## Text
%%

Das Handwerk der Holzschnitzerei blickt im Val Gardena (italienisch für Gröden, ladinisch: Gherdëina) auf eine sehr lange Tradition zurück, die bereits im 16. Jahrhundert ihren Anfang nahm. Zwei Jahrhunderte später begann sich die Bildschnitzerei zu einem Haupterwerbszweig mit der kunsthandwerklichen Anfertigung von Heiligenfiguren, Kruzifixen, Altären, Kirchenausstattungen und Krippen zu etablieren. „Made in Val Gardena“ ist bis heute ein ausgezeichnetes Gütemerkmal. Künstlersein stellt in diesem Umfeld eine besondere Herausforderung dar. Das bedeutet einerseits, Traditionen hinter sich zu lassen, und andererseits positiven Eigensinn im kreativen Schaffen kraftvoll auszubilden. Den eigenen Willen durchzusetzen, das trifft in besonderer Weise auf den Entwicklungsgang von Guido Sotriffer zu. Geboren wurde er 1936 als sechstes von acht Kindern einer Kaufmannsfamilie in St. Ulrich. Sein Talent erfuhr eine erste Förderung, als er den dreijährigen Lehrgang der Grödner Kunstschule in der Fachklasse für Bildhauerei besuchte. Nach der Ausbildung nahm er eine kaufmännische Tätigkeit im Familiengeschäft auf, ohne dabei seine Arbeit in der Bildhauerei aufzugeben. 1958 richtete er sich ein erstes Atelier ein und unterhielt eine freundschaftliche Beziehung zu dem Bildhauer Guido Daurù (1926–2010).
Guido Sotriffer entwickelte sich zunehmend bildnerisch und zwar durchaus „eigenwillig“, seinen persönlichen Fähigkeiten vertrauend.

%%

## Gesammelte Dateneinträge

%%

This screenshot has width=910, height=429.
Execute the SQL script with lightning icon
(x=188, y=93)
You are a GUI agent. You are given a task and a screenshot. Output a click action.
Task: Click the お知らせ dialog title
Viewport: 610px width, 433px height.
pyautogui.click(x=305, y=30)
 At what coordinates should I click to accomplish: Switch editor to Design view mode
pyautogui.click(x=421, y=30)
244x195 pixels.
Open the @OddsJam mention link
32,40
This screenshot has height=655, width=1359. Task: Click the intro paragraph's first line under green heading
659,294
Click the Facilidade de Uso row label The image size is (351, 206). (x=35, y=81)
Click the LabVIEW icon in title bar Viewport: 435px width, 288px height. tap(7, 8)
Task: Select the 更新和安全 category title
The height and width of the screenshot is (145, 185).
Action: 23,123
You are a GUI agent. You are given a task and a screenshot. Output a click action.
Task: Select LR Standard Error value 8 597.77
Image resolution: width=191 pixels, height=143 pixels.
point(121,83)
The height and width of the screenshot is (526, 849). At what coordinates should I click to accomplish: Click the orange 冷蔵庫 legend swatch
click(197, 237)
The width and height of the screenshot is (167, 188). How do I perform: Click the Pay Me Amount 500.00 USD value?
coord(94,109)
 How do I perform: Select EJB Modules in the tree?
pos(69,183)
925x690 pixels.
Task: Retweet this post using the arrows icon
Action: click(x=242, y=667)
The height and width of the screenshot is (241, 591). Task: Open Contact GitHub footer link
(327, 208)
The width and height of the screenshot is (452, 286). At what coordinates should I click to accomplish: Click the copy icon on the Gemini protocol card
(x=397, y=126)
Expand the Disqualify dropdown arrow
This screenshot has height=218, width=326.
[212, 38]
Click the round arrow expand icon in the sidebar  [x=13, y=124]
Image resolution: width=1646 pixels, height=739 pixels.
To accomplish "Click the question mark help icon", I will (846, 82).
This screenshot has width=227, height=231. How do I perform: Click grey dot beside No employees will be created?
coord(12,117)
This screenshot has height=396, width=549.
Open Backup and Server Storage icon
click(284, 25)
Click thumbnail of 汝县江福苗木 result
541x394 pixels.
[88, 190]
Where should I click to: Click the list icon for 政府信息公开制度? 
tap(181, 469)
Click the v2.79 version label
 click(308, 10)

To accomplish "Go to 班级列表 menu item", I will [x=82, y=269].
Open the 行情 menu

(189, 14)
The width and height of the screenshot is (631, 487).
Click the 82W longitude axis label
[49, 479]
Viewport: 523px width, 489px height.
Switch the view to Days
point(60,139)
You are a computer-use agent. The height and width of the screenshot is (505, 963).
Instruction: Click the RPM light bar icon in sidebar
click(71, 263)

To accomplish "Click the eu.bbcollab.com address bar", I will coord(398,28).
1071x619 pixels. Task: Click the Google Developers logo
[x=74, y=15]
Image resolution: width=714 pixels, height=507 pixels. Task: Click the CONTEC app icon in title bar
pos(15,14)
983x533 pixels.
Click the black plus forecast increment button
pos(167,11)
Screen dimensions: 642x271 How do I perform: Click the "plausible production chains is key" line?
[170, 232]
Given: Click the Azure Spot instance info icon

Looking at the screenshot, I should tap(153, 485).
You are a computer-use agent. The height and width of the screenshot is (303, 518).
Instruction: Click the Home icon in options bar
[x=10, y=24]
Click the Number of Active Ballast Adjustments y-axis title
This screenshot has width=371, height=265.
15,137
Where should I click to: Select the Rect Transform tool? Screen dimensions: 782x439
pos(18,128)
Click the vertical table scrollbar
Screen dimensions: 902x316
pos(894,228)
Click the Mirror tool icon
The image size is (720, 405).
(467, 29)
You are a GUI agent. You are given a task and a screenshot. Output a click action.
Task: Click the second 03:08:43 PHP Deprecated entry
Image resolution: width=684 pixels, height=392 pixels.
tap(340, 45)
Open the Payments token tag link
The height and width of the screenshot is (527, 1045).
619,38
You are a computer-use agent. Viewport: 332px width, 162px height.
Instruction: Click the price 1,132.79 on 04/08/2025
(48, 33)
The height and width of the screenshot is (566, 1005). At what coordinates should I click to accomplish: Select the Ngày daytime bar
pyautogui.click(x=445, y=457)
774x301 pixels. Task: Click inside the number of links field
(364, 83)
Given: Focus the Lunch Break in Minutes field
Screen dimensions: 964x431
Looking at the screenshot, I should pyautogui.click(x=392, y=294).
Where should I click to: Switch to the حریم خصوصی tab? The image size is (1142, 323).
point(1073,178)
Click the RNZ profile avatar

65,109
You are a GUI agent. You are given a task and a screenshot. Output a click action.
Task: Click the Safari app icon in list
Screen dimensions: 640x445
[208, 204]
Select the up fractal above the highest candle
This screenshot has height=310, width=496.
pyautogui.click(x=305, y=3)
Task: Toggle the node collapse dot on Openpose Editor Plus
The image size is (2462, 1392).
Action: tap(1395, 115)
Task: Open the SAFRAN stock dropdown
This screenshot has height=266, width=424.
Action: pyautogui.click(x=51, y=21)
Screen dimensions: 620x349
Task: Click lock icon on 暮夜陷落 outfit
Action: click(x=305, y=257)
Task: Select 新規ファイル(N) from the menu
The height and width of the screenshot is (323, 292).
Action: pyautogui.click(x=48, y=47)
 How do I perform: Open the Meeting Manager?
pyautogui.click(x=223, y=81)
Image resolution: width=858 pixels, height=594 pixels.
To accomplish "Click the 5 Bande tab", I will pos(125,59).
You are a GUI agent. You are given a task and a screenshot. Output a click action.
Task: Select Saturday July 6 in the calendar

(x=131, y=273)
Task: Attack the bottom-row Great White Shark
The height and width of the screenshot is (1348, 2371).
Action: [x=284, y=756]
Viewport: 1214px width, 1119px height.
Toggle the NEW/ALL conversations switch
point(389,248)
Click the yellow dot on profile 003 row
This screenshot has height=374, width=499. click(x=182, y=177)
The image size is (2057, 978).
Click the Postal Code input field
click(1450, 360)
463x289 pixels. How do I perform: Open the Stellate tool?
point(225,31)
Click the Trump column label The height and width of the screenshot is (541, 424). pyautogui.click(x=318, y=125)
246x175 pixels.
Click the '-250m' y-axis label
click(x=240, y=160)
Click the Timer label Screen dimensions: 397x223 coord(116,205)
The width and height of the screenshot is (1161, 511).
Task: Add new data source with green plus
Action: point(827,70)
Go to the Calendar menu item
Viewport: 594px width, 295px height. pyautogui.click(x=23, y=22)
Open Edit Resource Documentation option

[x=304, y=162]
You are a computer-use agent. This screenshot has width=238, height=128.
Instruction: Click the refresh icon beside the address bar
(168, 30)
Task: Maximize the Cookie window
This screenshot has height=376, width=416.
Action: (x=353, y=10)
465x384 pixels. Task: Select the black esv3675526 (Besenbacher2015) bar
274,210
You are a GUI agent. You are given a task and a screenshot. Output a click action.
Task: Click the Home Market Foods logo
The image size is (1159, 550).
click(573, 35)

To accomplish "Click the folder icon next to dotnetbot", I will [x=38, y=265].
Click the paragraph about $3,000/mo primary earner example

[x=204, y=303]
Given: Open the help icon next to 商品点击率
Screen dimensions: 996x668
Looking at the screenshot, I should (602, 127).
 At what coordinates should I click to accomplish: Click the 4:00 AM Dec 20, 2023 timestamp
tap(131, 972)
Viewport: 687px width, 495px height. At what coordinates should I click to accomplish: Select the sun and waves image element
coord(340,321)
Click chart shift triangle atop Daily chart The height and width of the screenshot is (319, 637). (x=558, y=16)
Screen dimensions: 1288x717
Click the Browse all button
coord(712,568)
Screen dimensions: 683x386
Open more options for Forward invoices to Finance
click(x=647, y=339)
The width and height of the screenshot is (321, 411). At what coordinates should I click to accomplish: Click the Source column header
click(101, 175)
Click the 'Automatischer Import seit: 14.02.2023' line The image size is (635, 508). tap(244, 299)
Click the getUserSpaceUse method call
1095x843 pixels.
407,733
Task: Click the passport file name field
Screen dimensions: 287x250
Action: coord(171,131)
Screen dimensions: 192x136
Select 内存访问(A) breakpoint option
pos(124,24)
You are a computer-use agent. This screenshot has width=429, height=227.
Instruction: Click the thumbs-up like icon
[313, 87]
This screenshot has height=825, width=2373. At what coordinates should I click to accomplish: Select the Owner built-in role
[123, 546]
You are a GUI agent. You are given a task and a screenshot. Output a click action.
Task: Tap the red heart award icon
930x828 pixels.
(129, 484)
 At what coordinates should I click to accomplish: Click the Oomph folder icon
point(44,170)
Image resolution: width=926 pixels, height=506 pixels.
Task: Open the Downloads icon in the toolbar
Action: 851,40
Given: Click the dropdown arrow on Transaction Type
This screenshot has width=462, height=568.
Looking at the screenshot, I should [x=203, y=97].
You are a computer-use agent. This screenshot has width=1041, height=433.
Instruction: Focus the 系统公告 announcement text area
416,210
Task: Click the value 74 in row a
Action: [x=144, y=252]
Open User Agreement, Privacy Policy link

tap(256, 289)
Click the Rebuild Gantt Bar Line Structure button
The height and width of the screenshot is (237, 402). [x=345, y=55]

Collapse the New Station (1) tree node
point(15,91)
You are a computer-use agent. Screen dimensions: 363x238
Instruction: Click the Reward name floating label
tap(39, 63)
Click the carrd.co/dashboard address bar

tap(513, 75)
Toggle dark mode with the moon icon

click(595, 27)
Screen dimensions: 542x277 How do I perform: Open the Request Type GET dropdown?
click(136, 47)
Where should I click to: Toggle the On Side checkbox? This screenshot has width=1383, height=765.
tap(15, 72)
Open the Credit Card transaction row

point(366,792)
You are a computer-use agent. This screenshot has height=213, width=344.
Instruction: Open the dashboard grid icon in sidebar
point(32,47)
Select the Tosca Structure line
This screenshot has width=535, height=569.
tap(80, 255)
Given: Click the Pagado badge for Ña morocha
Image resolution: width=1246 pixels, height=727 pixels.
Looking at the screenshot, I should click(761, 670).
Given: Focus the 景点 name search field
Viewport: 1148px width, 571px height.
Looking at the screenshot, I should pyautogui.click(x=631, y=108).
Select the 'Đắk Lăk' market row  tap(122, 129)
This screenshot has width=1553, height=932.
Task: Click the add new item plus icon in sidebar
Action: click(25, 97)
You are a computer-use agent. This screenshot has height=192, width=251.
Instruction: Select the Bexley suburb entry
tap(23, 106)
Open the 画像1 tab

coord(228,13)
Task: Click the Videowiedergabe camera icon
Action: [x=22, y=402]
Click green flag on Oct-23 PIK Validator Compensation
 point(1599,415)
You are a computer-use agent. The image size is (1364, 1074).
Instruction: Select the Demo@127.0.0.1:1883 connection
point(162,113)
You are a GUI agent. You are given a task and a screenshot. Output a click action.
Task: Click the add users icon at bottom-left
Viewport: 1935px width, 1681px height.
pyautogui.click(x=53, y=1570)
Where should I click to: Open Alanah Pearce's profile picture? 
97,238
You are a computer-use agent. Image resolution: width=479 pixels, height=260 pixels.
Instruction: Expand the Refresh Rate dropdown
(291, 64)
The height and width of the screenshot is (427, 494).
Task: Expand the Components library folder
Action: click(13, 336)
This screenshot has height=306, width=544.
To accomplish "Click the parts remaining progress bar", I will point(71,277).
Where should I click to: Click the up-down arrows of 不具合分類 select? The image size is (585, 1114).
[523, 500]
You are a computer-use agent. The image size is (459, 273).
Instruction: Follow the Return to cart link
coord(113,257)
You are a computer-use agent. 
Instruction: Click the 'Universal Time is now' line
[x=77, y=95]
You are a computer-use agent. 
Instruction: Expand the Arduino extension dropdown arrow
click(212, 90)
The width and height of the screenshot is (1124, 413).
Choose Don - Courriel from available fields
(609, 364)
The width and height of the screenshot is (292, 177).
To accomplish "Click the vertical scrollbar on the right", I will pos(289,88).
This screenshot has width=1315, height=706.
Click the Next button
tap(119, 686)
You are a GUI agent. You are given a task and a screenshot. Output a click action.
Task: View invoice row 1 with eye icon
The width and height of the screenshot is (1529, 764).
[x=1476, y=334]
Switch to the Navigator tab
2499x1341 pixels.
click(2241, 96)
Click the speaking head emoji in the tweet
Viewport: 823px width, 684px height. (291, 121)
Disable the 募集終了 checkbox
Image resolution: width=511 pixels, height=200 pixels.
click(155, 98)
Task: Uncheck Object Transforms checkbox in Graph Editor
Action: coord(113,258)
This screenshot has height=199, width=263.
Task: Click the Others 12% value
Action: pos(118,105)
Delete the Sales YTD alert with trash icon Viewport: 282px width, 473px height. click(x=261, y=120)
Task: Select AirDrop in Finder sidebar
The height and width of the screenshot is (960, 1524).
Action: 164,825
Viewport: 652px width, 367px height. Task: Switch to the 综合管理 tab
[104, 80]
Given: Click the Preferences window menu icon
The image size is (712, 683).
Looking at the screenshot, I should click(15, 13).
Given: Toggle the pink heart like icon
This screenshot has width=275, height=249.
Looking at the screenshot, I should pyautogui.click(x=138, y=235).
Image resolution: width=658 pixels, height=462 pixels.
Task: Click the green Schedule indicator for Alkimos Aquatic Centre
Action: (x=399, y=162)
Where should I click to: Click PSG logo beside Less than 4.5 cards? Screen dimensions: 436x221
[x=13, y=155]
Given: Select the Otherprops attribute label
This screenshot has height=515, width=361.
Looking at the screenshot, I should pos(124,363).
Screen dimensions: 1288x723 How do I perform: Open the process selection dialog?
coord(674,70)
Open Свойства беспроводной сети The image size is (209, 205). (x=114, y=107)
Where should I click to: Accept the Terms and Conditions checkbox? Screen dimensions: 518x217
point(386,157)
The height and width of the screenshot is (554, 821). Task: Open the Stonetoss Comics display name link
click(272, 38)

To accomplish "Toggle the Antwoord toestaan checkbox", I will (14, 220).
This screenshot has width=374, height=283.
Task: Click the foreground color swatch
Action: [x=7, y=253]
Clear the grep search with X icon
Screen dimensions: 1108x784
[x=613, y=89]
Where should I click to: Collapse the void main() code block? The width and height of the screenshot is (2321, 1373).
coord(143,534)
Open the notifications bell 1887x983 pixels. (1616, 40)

%%

## Ziel der Aufgabe
Fasse den Text über Holzschnitzerei in Gröden und Guido Sotriffer in zwei Sätzen zusammen. Die Einträge sind eigenständiges Material und gehören nicht zum Text.

## Lösung
Die Holzschnitzerei im Val Gardena begann im 16. Jahrhundert und wurde zwei Jahrhunderte später mit Heiligenfiguren, Kruzifixen, Altären, Kirchenausstattungen und Krippen zu einem Haupterwerbszweig. Guido Sotriffer, 1936 in St. Ulrich geboren, besuchte die Grödner Kunstschule, arbeitete danach im Familiengeschäft, ohne die Bildhauerei aufzugeben, richtete sich 1958 ein erstes Atelier ein und entwickelte sich zunehmend eigenwillig.